Repeat the data that follows verbatim. Images are not part of the copy.

☆ ☆ ☆

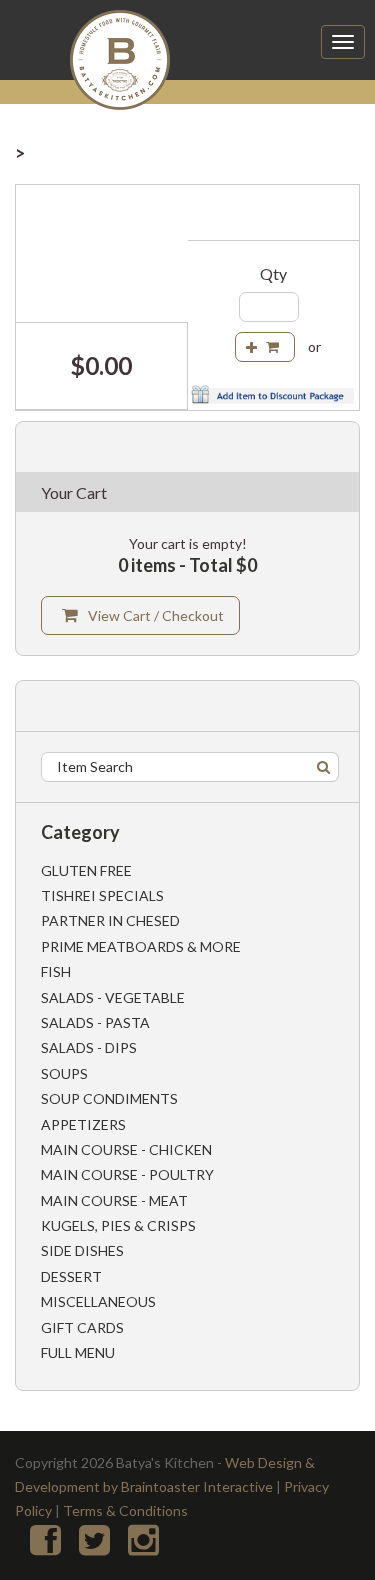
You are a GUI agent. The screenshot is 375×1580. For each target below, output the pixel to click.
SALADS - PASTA (95, 1022)
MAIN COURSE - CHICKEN (126, 1149)
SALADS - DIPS (89, 1047)
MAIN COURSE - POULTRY (127, 1174)
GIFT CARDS (82, 1327)
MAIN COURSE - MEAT (114, 1200)
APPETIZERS (83, 1124)
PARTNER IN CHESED (110, 920)
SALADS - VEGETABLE (113, 997)
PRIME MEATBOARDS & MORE (141, 946)
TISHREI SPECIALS (102, 895)
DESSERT (71, 1276)
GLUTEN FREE (86, 870)
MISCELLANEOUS (98, 1301)
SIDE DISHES (82, 1250)
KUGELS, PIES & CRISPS (118, 1225)
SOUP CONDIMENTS (109, 1098)
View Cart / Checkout (156, 615)
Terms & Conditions (125, 1510)
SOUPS (64, 1073)
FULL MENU (78, 1352)
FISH (56, 971)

☆ ☆ ☆

* [RESPONSE AREA]:
You are a GUI agent. The screenshot is 375×1580. For each target below, output the pixel to click.
SALADS - PASTA (95, 1022)
MAIN COURSE - CHICKEN (126, 1149)
SALADS - DIPS (89, 1047)
MAIN COURSE - POULTRY (127, 1174)
GIFT CARDS (82, 1327)
MAIN COURSE - MEAT (114, 1200)
APPETIZERS (83, 1124)
PARTNER IN CHESED (110, 920)
SALADS - VEGETABLE (113, 997)
PRIME MEATBOARDS & MORE (141, 946)
TISHREI SPECIALS (102, 895)
DESSERT (71, 1276)
GLUTEN FREE (86, 870)
MISCELLANEOUS (98, 1301)
SIDE DISHES (82, 1250)
KUGELS, PIES & CRISPS (118, 1225)
SOUP CONDIMENTS (109, 1098)
View Cart / Checkout (156, 615)
Terms & Conditions (125, 1510)
SOUPS (64, 1073)
FULL MENU (78, 1352)
FISH (56, 971)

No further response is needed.